Bad weather can lead to violence. Take it from climatologist Mark Cane, who found in 2011 that El Niño was linked to outbreaks of civil violence around the world.
“In places where people are on the edge — on the margin — they can be pushed over the edge,” Cane tells Inverse.
Short of stopping bad weather, our best hope of preventing this pattern lies in predicting what’s coming and when. Cane, a Columbia University professor who along with Princeton’s George Philander won the 2017 Vetlesen Prize for achievement in Earth science in recognition of decades of work studying El Niño, says protecting against these kinds of risks is why weather modeling is so important.
“If there’s going to be a strong likelihood of a bad drought somewhere, you can help aid organizations get ready for it by stockpiling resources where they are likely to be needed,” says Cane. “It can be exhausting work — almost impossible to do that every year. If you cry wolf too often than people don’t pay attention, so it’s important to only cry wolf when there’s a strong likelihood there’s a wolf.”
Cane helped develop the first El Niño forecasts in the 1980s. If El Niño, a major climatic oscillation between warm and cold water in the equatorial Pacific, is on its way, farmers can use better information to, say, plant more drought-resistant crops when less rain is expected. Cane’s work led to the foundation of the International Research Institute for Climate and Society, which works to improve climate modeling and the communication of that knowledge to communities that might benefit from it.
Climate models are essentially computer programs that digitally simulate the world’s atmosphere and surface conditions. If you want to know the likelihood of an El Niño event in the near future, you would feed observed current conditions into the program, and then fast forward into the future while applying the laws of physics. You run the model, say, a thousand times, and count up the number of end results showing El Niño conditions. If you see El Niño pop up in 750 of the runs, then you’ve theoretically got a three-quarters chance of the pattern showing up in the real world.
At this point, the El Niño models are pretty sophisticated and precise. “We can actually get a pretty good idea almost two years ahead,” says Cane.
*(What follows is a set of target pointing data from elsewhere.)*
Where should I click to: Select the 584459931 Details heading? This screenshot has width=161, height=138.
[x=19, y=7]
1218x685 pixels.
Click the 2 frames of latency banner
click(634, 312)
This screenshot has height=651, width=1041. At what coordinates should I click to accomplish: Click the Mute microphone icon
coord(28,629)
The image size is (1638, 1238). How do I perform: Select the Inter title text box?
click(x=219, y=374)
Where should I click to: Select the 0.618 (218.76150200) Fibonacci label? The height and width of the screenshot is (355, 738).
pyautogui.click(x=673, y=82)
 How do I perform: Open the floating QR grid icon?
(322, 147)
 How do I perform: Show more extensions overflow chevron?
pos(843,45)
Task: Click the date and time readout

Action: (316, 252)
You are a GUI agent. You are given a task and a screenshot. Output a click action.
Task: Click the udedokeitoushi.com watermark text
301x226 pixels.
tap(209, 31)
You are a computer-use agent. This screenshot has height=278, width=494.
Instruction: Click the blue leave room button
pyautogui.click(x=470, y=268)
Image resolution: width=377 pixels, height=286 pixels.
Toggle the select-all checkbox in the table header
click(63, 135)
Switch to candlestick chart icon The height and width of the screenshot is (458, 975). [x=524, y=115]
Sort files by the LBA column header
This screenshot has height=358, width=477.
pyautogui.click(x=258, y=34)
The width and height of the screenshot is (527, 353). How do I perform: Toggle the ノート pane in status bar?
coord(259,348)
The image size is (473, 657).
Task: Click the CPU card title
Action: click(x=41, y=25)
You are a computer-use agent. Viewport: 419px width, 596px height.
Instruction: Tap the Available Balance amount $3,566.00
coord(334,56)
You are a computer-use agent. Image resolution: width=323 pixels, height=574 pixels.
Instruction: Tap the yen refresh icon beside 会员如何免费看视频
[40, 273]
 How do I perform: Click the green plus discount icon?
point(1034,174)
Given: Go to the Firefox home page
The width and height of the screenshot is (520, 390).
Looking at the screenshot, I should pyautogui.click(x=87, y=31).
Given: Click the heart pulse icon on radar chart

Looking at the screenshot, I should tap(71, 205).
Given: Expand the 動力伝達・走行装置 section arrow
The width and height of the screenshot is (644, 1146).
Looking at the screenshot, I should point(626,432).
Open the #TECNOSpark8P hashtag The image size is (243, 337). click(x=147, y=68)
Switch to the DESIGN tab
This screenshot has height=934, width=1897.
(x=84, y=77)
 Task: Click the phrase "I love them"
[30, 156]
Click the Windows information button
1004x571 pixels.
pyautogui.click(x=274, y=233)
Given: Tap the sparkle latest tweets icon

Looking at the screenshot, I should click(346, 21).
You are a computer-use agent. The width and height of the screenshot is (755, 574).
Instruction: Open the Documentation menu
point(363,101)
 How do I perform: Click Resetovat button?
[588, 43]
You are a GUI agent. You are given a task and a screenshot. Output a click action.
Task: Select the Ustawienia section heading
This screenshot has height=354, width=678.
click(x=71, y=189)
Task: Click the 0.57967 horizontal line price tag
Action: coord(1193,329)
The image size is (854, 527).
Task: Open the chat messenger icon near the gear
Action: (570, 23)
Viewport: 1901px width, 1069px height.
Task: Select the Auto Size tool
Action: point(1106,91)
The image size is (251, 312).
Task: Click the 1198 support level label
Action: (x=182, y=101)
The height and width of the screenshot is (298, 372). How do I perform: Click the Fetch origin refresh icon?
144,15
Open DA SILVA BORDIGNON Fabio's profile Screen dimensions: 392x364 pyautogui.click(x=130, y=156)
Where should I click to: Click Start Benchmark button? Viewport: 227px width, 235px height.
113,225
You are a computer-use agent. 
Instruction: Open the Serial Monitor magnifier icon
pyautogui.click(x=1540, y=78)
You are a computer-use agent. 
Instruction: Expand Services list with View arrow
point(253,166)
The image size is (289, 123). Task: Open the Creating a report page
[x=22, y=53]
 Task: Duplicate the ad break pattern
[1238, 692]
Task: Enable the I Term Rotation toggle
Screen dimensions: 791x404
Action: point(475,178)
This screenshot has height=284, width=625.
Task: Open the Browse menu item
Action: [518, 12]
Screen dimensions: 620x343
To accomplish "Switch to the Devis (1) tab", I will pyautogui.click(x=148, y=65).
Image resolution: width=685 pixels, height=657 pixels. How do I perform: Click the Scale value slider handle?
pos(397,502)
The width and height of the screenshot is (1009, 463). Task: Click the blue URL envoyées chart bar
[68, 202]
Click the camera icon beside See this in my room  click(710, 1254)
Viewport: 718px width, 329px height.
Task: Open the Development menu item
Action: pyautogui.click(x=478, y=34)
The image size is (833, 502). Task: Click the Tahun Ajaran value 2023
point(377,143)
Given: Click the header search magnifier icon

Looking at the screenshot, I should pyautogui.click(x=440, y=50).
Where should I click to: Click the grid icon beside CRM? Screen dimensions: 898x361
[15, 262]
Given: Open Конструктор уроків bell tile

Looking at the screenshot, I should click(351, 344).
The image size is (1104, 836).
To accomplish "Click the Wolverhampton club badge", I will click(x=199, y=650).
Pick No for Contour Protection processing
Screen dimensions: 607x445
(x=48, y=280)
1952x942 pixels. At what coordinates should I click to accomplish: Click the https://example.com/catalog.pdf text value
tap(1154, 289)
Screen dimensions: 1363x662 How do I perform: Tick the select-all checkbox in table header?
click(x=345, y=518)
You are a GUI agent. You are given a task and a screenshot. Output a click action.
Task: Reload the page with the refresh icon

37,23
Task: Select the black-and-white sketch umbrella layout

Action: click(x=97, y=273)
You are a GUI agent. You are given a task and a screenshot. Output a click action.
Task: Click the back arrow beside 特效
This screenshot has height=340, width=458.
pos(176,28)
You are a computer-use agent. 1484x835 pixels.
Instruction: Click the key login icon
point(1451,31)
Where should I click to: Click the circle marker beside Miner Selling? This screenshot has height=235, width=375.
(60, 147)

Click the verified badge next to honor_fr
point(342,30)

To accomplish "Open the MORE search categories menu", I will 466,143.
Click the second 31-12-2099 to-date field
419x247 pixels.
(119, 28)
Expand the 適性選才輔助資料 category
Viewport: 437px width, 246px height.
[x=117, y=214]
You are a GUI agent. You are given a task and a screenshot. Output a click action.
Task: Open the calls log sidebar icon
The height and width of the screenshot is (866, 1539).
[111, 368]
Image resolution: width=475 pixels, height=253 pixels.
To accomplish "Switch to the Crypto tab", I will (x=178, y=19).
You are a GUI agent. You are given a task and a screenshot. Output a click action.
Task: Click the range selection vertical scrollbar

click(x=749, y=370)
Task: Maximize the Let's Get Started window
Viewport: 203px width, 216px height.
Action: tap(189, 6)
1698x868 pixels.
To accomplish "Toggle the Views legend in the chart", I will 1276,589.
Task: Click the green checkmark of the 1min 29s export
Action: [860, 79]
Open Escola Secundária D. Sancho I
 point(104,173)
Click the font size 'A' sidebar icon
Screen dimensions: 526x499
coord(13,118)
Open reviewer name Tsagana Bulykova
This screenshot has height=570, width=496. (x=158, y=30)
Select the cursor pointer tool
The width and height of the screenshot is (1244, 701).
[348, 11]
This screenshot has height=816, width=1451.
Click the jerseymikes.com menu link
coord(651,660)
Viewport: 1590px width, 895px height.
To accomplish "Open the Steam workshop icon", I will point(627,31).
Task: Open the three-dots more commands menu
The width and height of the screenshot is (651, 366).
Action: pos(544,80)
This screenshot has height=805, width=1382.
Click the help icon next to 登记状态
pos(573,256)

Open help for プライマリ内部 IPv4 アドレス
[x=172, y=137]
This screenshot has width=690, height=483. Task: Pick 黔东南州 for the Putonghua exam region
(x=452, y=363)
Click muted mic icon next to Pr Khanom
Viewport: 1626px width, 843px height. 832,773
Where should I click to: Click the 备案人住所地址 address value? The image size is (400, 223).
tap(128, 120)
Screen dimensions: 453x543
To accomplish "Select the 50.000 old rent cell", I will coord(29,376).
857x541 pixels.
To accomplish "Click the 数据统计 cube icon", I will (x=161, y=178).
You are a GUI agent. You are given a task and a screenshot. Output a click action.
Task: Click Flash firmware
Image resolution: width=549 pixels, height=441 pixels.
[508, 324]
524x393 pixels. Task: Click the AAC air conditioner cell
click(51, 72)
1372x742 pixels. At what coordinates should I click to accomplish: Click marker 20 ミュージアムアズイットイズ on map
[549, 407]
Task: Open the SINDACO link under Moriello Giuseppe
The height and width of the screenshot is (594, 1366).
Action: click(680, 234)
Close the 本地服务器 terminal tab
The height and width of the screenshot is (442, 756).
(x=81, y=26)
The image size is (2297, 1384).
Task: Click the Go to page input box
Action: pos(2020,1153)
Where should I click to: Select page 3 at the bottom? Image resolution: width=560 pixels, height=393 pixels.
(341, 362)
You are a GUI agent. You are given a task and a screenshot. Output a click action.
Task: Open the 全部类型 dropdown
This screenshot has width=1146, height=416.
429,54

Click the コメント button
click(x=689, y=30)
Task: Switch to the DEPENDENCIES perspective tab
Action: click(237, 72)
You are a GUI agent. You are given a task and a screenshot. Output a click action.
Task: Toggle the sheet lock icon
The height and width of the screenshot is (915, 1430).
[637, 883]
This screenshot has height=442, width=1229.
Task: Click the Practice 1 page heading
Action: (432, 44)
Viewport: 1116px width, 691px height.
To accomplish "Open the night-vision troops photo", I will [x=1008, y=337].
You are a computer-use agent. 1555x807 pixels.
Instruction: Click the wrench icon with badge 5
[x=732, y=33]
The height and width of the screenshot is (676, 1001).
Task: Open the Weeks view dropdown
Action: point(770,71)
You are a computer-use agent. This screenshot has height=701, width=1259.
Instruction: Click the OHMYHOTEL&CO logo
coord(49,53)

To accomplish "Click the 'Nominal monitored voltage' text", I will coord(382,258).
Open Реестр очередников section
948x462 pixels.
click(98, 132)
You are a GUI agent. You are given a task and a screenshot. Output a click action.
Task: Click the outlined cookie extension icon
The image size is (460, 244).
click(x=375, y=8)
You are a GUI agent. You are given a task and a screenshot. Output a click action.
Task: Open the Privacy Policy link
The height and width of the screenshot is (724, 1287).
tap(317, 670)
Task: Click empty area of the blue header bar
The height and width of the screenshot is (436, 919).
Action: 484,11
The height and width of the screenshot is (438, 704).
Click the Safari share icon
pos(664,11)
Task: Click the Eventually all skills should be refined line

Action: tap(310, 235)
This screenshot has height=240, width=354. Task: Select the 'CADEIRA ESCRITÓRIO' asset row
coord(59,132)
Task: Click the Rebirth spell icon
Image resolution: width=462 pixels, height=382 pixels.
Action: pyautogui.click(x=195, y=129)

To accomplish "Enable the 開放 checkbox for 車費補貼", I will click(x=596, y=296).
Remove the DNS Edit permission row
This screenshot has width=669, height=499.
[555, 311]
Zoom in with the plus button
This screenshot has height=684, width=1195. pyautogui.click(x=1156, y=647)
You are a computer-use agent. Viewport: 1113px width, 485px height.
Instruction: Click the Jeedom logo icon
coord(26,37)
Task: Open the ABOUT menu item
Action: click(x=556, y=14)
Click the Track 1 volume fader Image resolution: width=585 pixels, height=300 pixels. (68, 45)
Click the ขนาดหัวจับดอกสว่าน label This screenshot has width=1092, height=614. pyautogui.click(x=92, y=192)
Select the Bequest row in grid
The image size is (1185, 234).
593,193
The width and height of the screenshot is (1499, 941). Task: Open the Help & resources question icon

Unfortunately, we’ve got new weather worries ahead. Climate change, like El Niño, makes for the sort of extreme weather events that can push communities and countries to violence. It’s no coincidence that we call someone who is quick to anger hot-blooded — there’s surprisingly robust evidence linking hotter weather to more violence. Some research suggests that Africa could see a 40 percent increase in violent conflict by 2050 if climate change continues unabated.
“If you add climate change to what El Niño does, the extreme events get worse,” says Cane. In a world of global warming, resources that go towards climate prediction and mitigation become even more important. And the research of Cane, Philander, and others has laid a solid foundation for continuing that work.
Climate models offer only forecasts, not exact scenarios. Like weather reports, they deal in percent chances of a given outcome occurring. But it’s easy to understand the difference between a 20 percent chance of rain and an 80 percent chance of rain and use that information to determine whether or not you will carry an umbrella.
And the good news is that climate models are getting better all the time. Even as the climate becomes more extreme and more chaotic, our scientific resources to understand potential outcomes are becoming much more powerful. A big part of that is due to increases in computational power, which allow for the models to take in and process data.
“What we’re learning about El Niño events or other kinds of climate variability is going to continue to be applicable with this added pressure, added stress, that climate change piles on,” says Cane.